More on fuels….
At $4/gallon, would you buy an electric or advanced hybrid car? The issue has attracted surprisingly little attention in recent weeks. While an all-electric fleet would bring your neighborhood’s grid to a halt (and even your house during a daytime charge), YOU might like the numbers! If the Chevy Volt, after tax credits, is a $7500 premium to, say, a Honda Civic, here’s a simple “rule of thumb” way to analyze it:
You can drive 3-4 miles on a kilowatt of electricity in electric mode. This adds about 60 miles/gallon to the effective mileage of a VOLT/Civic . At $4/gallon, that’s about 240 gallons saved a year, or $1000/year on 12000 miles a year. The net is a seven and a half year payback, or five years with a $5000 ‘hybrid/electric’ premium. We’re getting there….and the price of batteries is falling.
In a recent survey, most respondents listed a lower price or some form of leasing model as the primary incentive for purchase. This is not the same as a tax credit since nobody – manufacturers or customers – seems comfortable with the sustainability of subsidy programs.

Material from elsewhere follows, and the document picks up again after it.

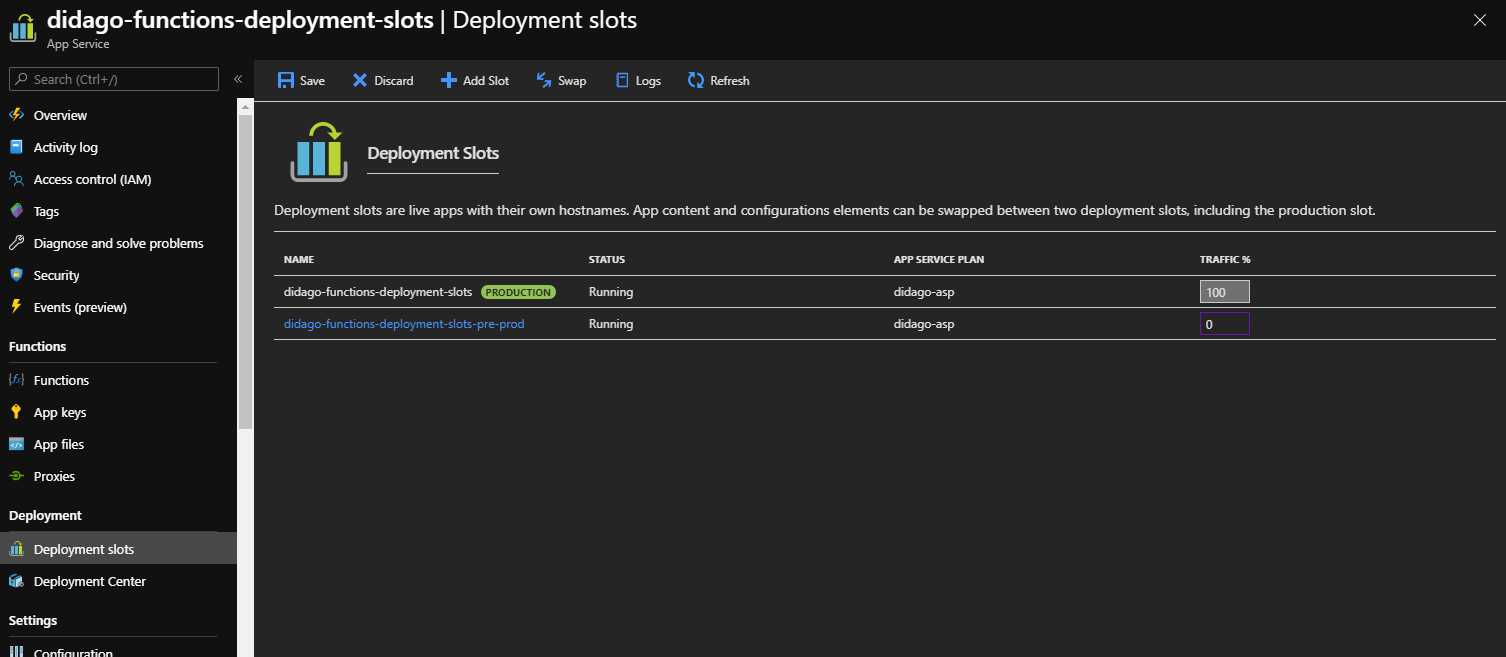1506x657 pixels.
Task: Swap deployment slots
Action: pyautogui.click(x=561, y=80)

But analysts forecast that the average electric passenger car, priced at over $42,000 in 2010, will be $31,000 by 2013. Federal tax credits up to $7500/vehicle are still available.
I drove an SUV-like all electric car last month – a gasoline-based Ford Transit Connect, converted for one of the delivery services. No problem with the acceleration – it’s starting to make sense for taxis, utility/repair vehicles, and other ‘return to base’ applications.
Lastly, while this is encouraging for ‘lower carbon, more efficient,’ electric or natural gas (below) transport, the conventional internal combustion engine is far from dead. Improvements such as light-weighting, better combustion, and aerodynamic design could as much as double overall fleet mileage in the next quarter century.